▶ **YOUR GOAL**
How do the lines below between the ones holding "The height and" and "Collapse the Application filter section", inclusive, read? Give them again exactly, with no other lines.

Stored records:
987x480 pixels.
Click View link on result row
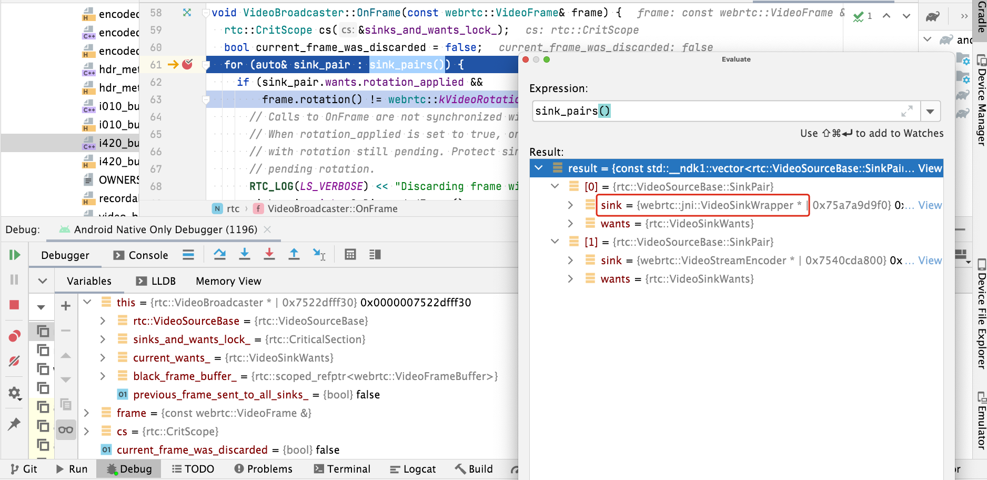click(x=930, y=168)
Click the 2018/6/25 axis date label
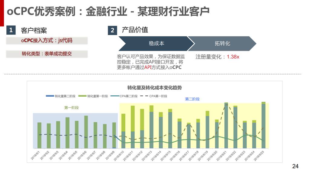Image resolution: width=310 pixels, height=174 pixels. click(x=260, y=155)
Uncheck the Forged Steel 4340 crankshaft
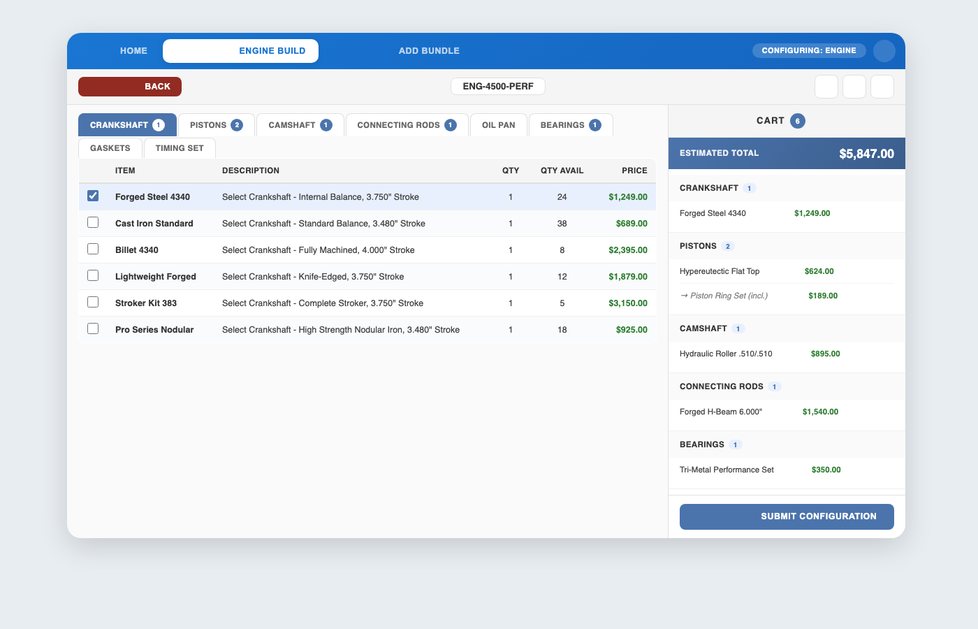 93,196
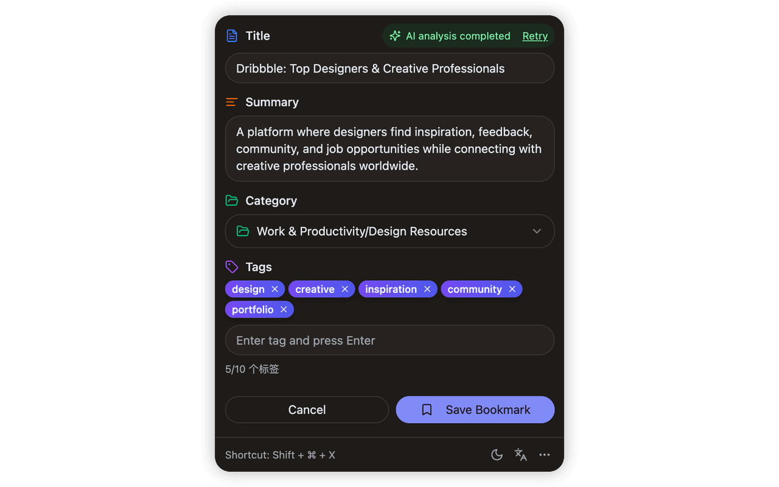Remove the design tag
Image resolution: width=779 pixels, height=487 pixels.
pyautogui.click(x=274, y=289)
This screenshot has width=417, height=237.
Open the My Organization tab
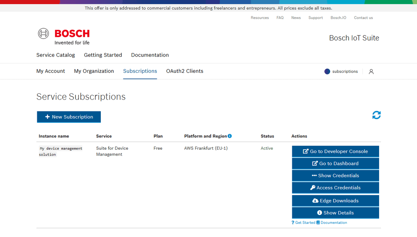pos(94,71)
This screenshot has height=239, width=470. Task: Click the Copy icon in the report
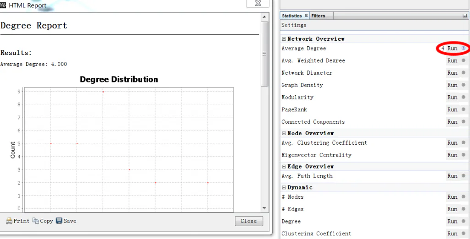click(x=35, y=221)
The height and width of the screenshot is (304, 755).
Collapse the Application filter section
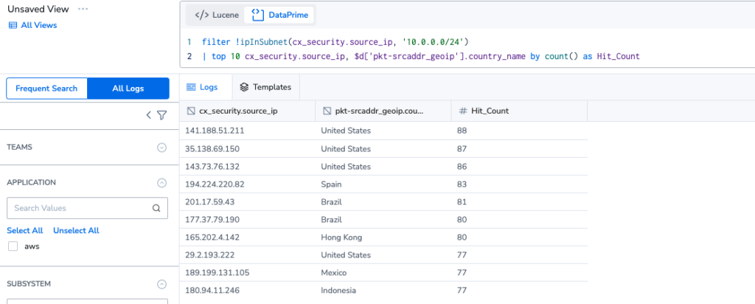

==

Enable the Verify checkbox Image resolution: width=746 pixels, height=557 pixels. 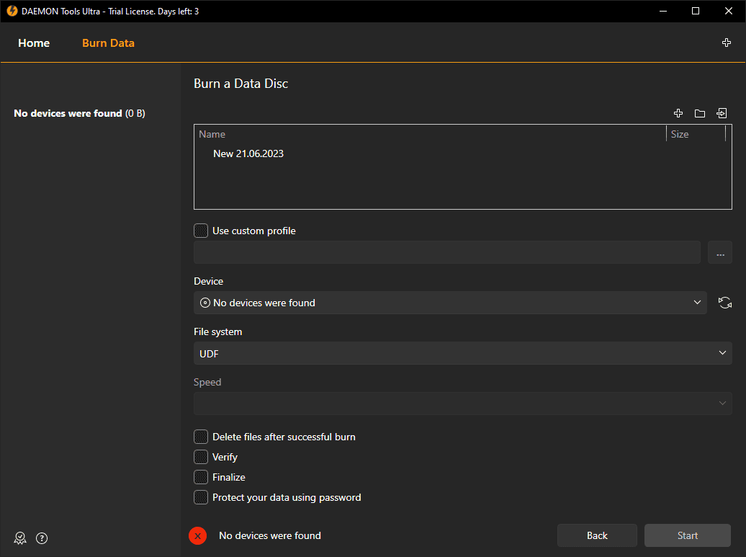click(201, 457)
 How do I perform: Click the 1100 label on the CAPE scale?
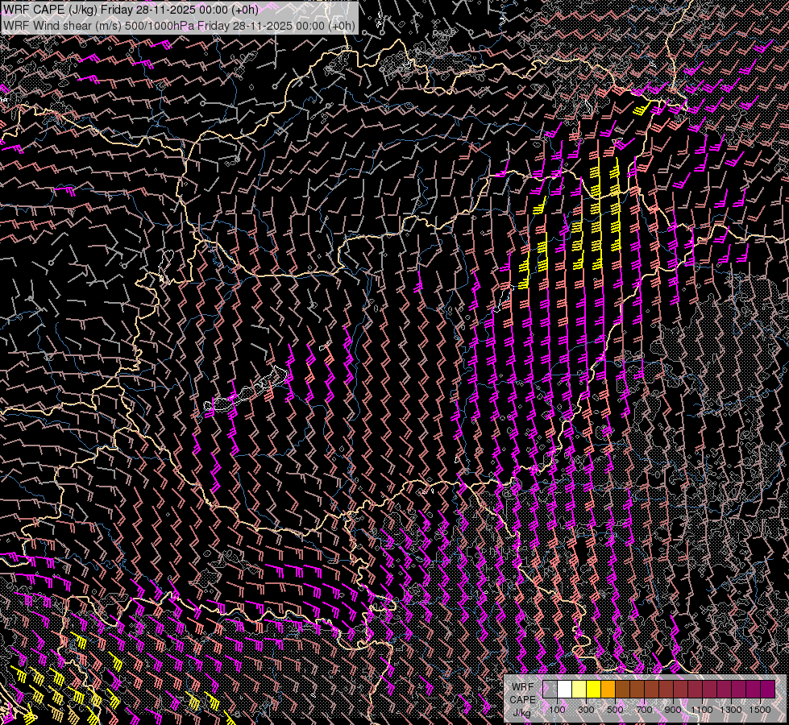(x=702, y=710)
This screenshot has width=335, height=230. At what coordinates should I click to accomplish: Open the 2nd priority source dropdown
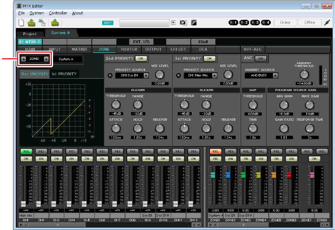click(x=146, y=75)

▶ **PROBLEM SOLUTION**
The height and width of the screenshot is (304, 755).
Collapse the Application filter section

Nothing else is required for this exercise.